Collecting my parents mail while they're out of town, I sat down to read their Time Magazine issue and came across yet another article about adopting older kids from foster care.
It perfectly described many of the reasons that adoptive parents quit, a fact Claudia bemoaned yesterday. We talked on our cell phones late last night about the difficulties involved, and how it sometimes seems so pointless and discouraging. I have the advantage of being older, and having survived some horrible teen years with my kids. I want to share those times, if only to encourage other adoptive parents to hang in there, yet I don't want to obsess over those years, they're done and over with, my kids don't necessarily want to be reminded of how trying they were then, they are totally different people now...suffice it to say I would not have continued adopting if in reality it were pointless.
Adopting sib groups, children from the foster care system, older kids, and kids with issues has been wall to wall work, it has been strenuous and exhausting, frightening at times, sometimes despairing, but ultimately undoubtedly challenging and rewarding.
Knowing what I know now, and at what personal cost would be involved for decades, what I do this again? Duh, of course I would.
Last night watching the soccer games, I was impressed my ownself with how far the kids have come.
I have allowed Scotty and Jonathan, both 8, to start playing now, and both played hard and well yesterday, learning the techniques at camp, and showing a great deal of natural ability.
Both boys are emotionally high-maintenance, disobedient way too often, and in need of a great deal of structure, supervision and redirection at all times.
In the Time Magazine article, it discussed 'time in' instead of 'time-out," a restriction we often employ. Time-in is where the offender has to be with the parent at all times, shadowing, trailing and hanging out where the parent is, rather than isolated in time-out. I use this technique sometimes, especially with Tony, but we call it the umbilical cord therapy where the child obviously needs some attachment time since the umbilical cord, in reality, unfortunately never connected us at birth. Annoying to the parent, yet beneficial to the child...the price we gotta pay sometimes.

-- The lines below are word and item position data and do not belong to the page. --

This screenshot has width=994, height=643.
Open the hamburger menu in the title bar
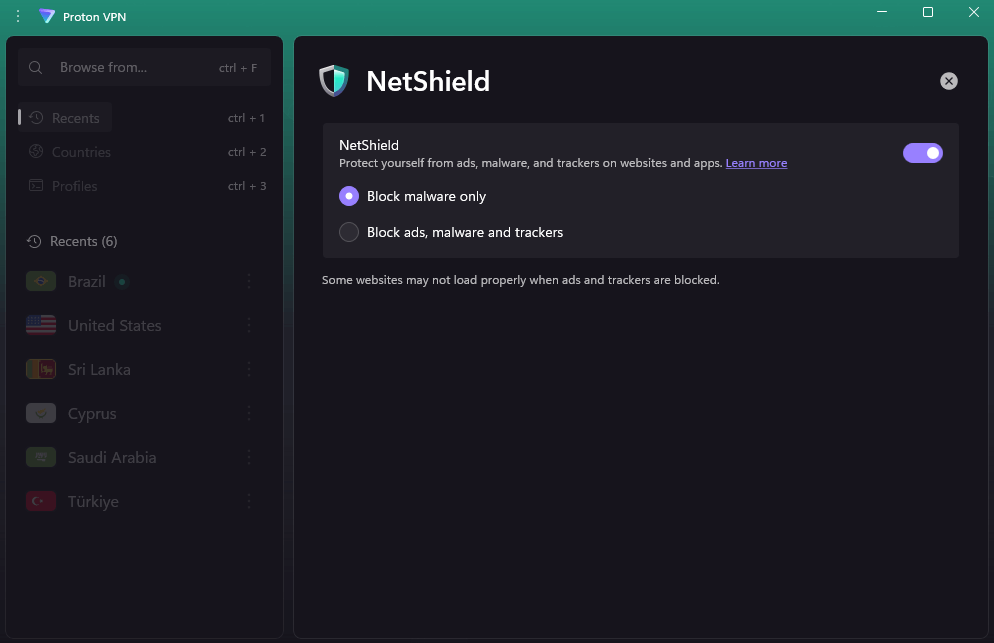(17, 16)
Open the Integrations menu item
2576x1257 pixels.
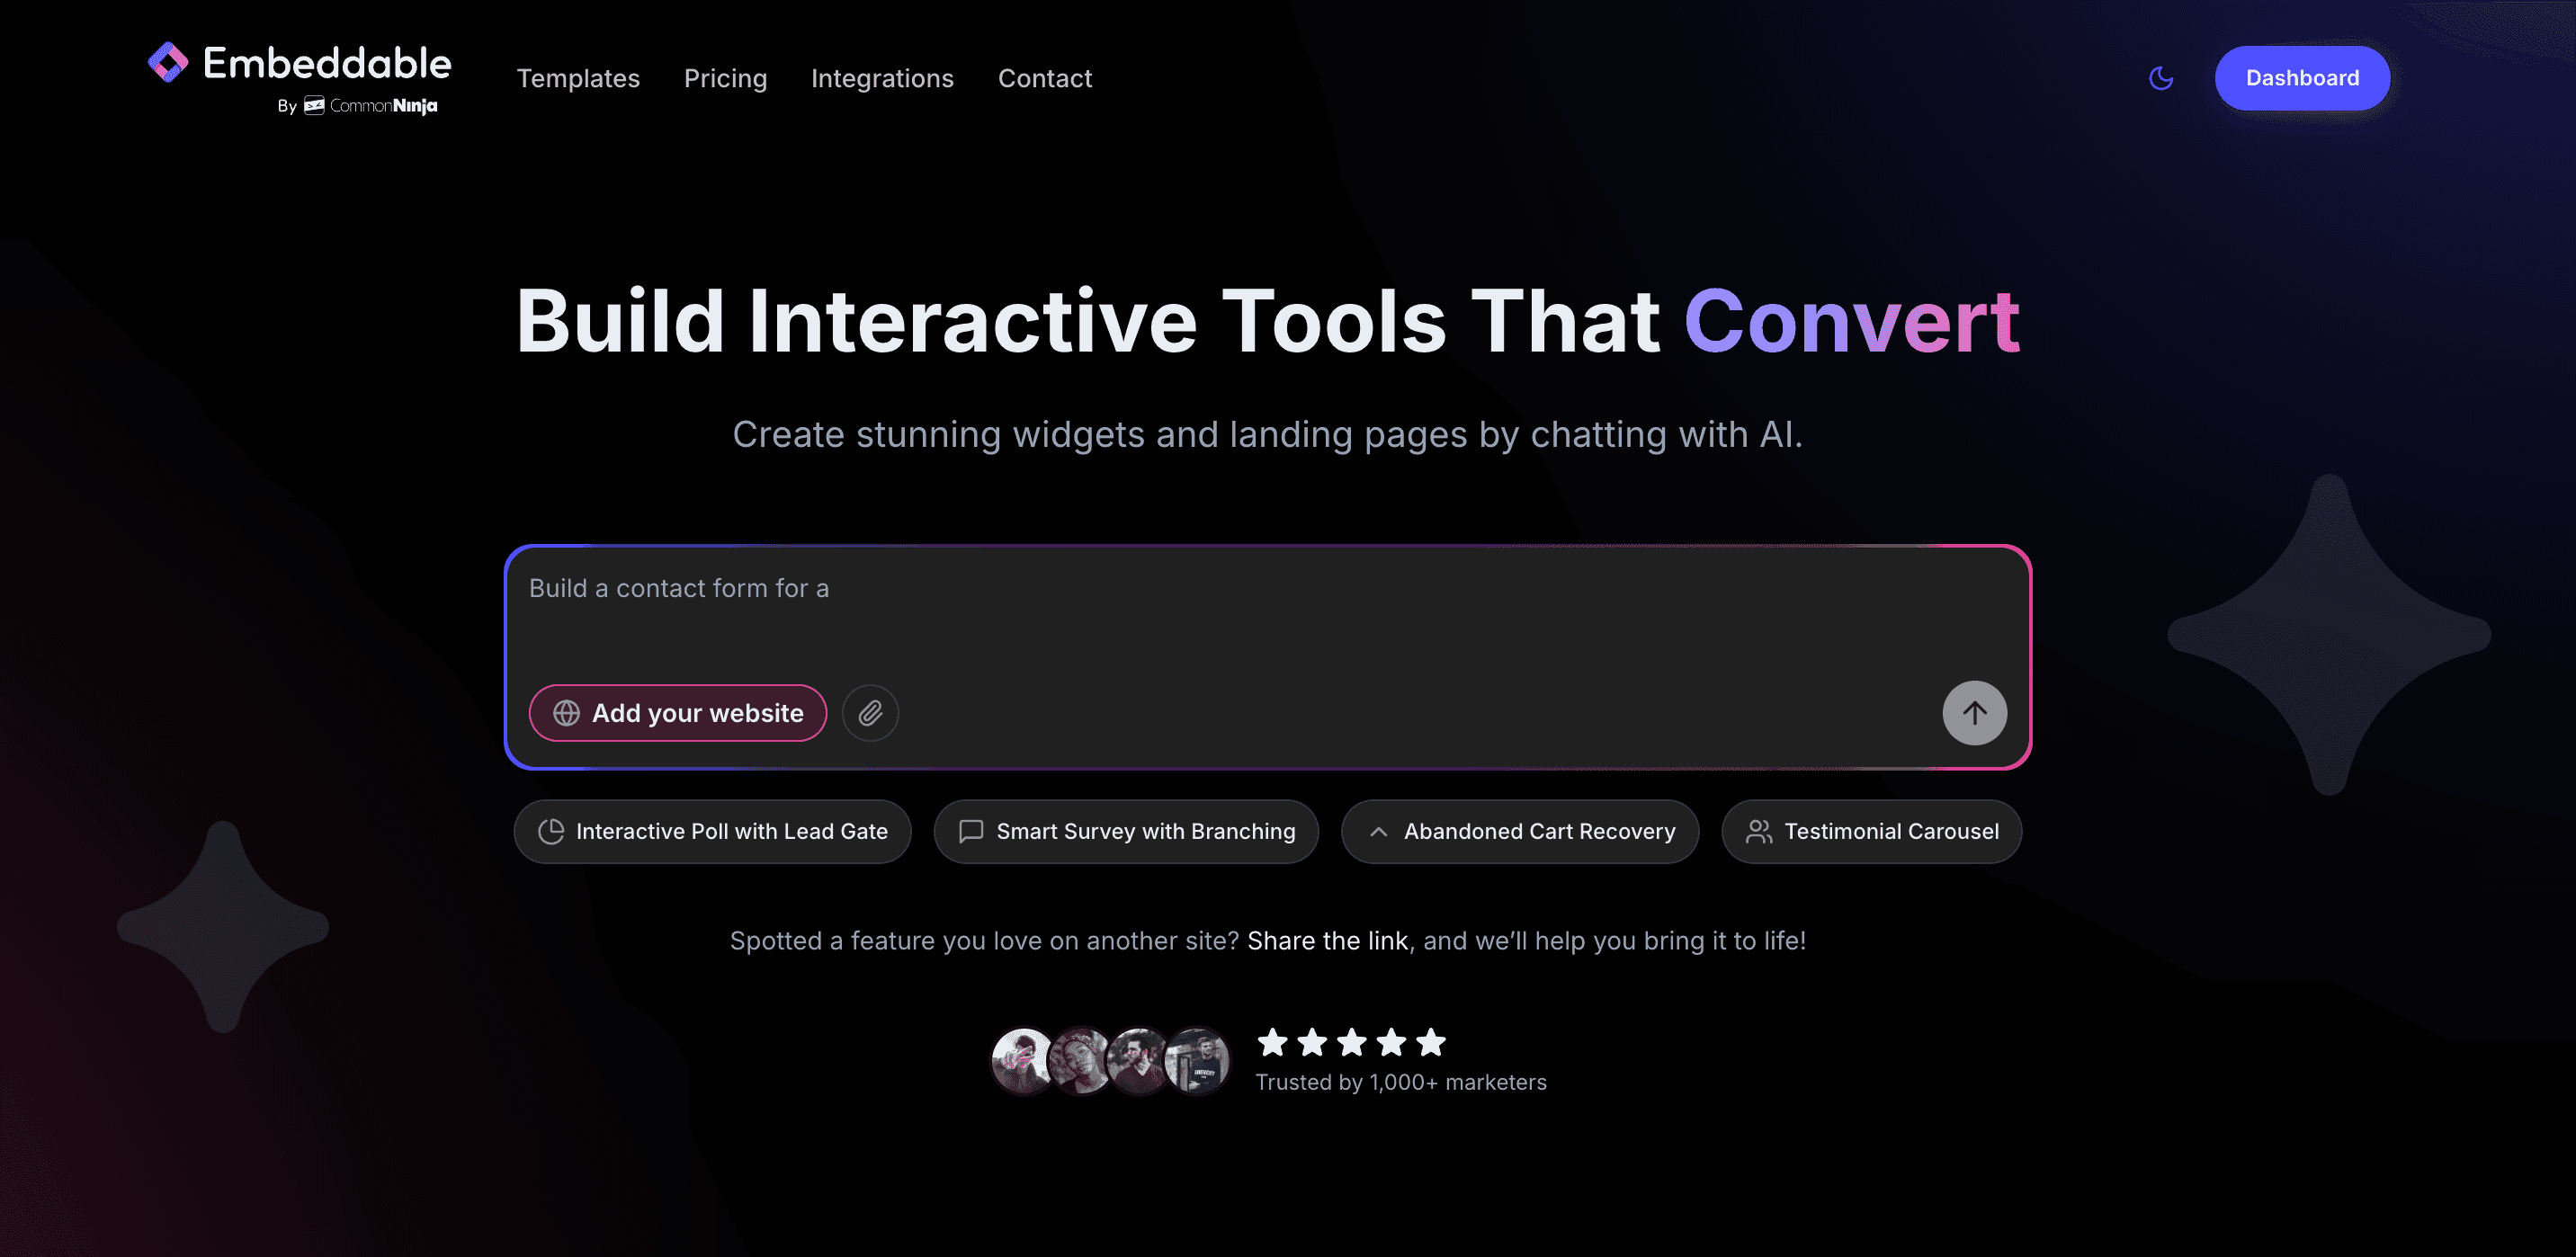(882, 78)
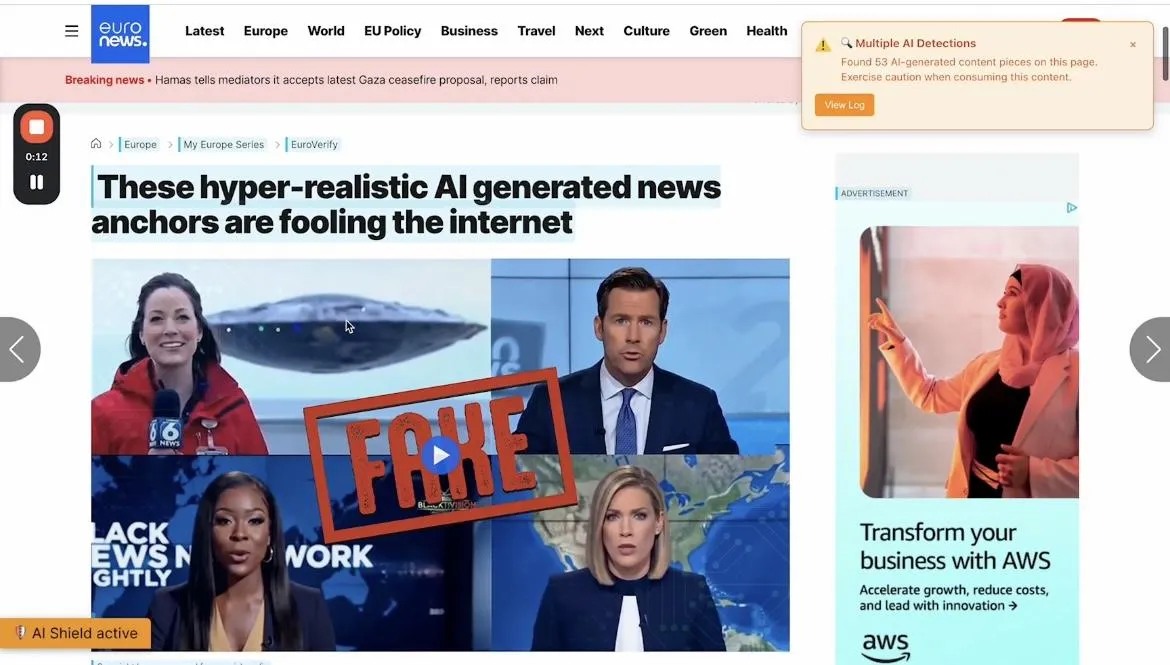Open the Europe navigation menu
1170x665 pixels.
[x=266, y=31]
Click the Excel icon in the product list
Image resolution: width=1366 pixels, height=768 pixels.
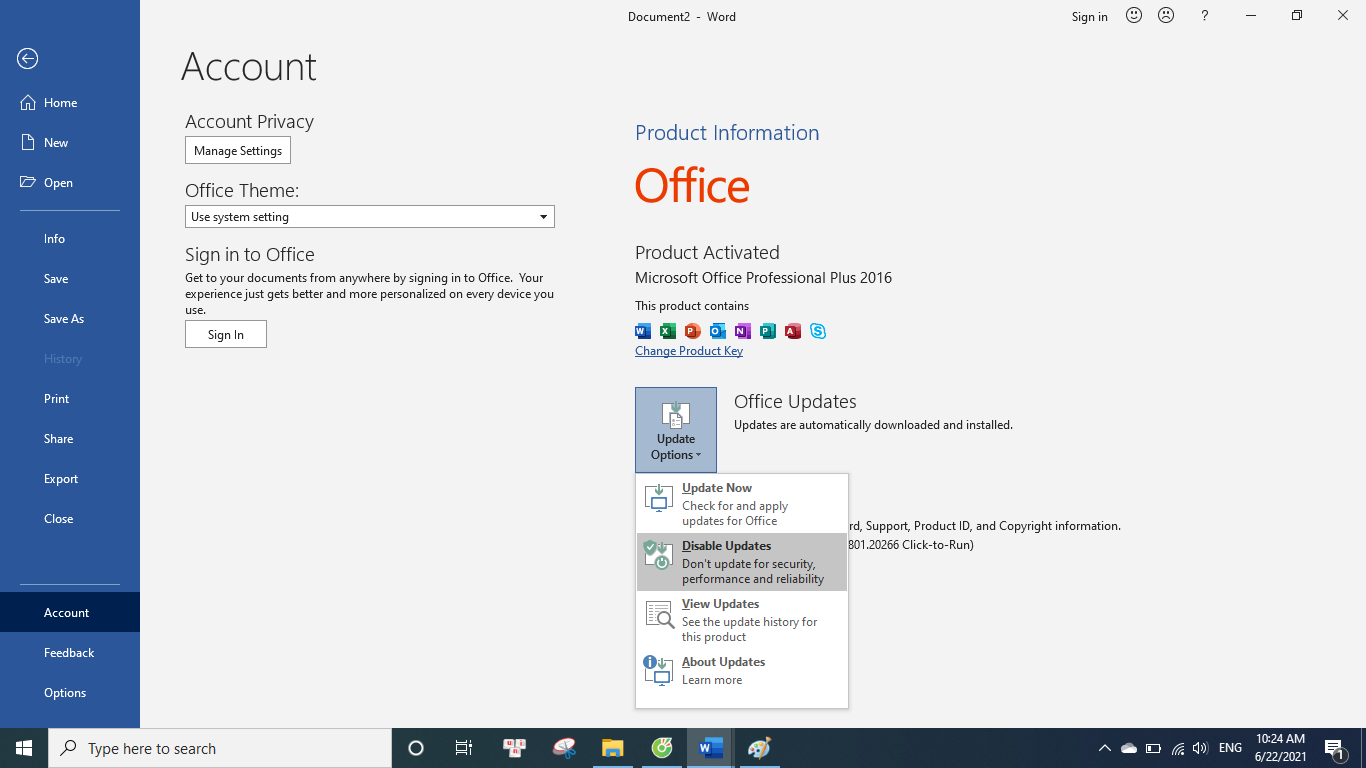pos(667,331)
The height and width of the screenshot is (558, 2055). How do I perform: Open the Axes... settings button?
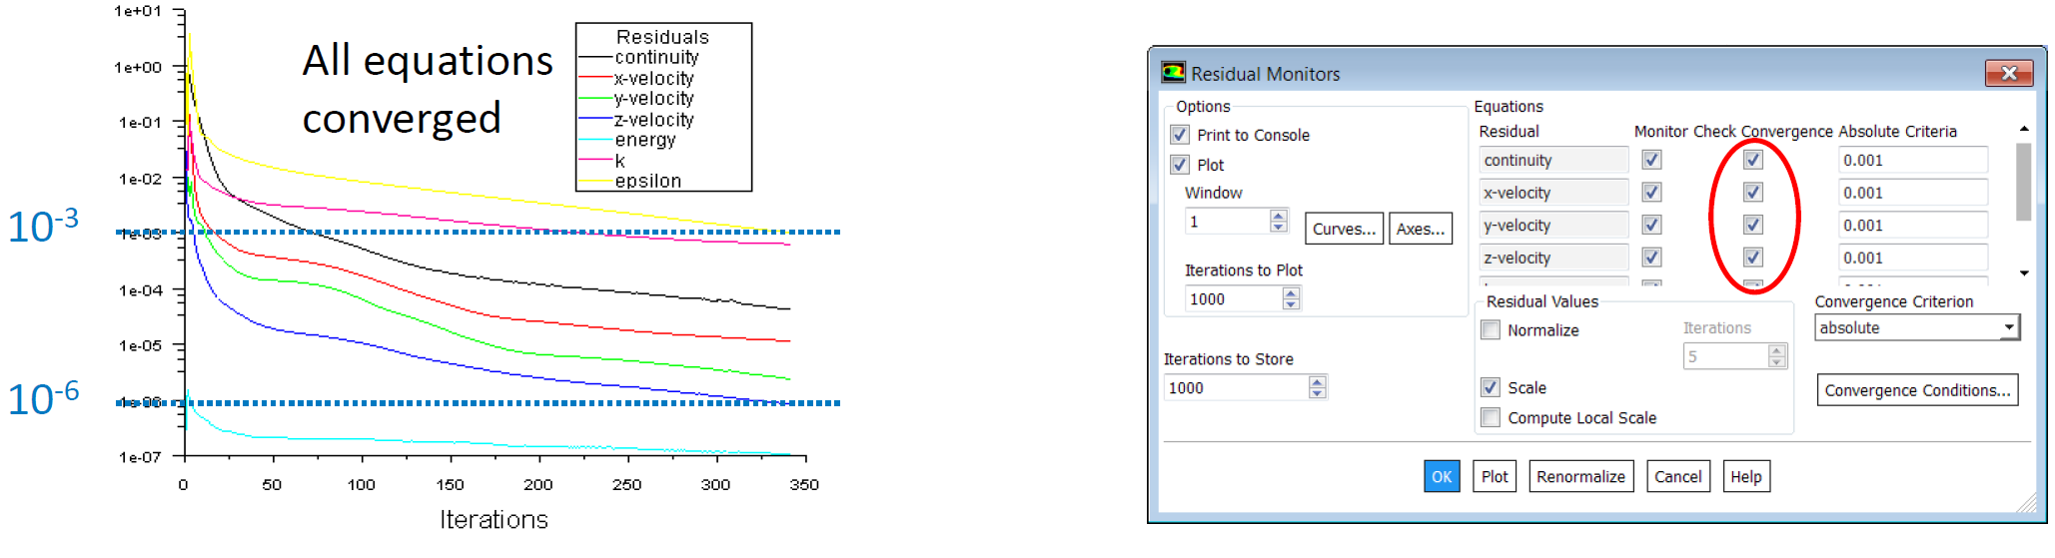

Thursday night on Primetime will be a special on foster care. I often watch, or read, stuff like that as I find it motivating, it revs up my own engine and strengthens me each time. Sometimes I am appalled at the sugar coating it is given, sometimes the gritty reality is very well portrayed, but until you have lived in this kind of atmosphere, it is extremely onerous to adequately portray the grinding details of one's existence when everyone's emotions are so frayed and damaged. Where tempers flare and are easily ignited by the raw nerve endings that are exposed and ugly. But then that can be contrasted by sweet evenings when everyone is loving, generous, and even accommodating. Last night was sweet here, after the ballgames and Edgar's little hissy fit over losing his, plus I couldn't get there from soccer on time, we'd settled down to watch a silly video that Jeremy'd brought over to share, and bowls of cereal, ice cream and yogurt to go around. It seems we are just about the eatingest house I've ever seen, two dishwashers that seem to constantly be full, two stoves cooking and five refrigerators emptying faster than I can refill them, life with big-eating boys and I'm no slacker lately, putting on the pounds I'd lost due to stress last month, feeling strong, full and healthy...raring to go.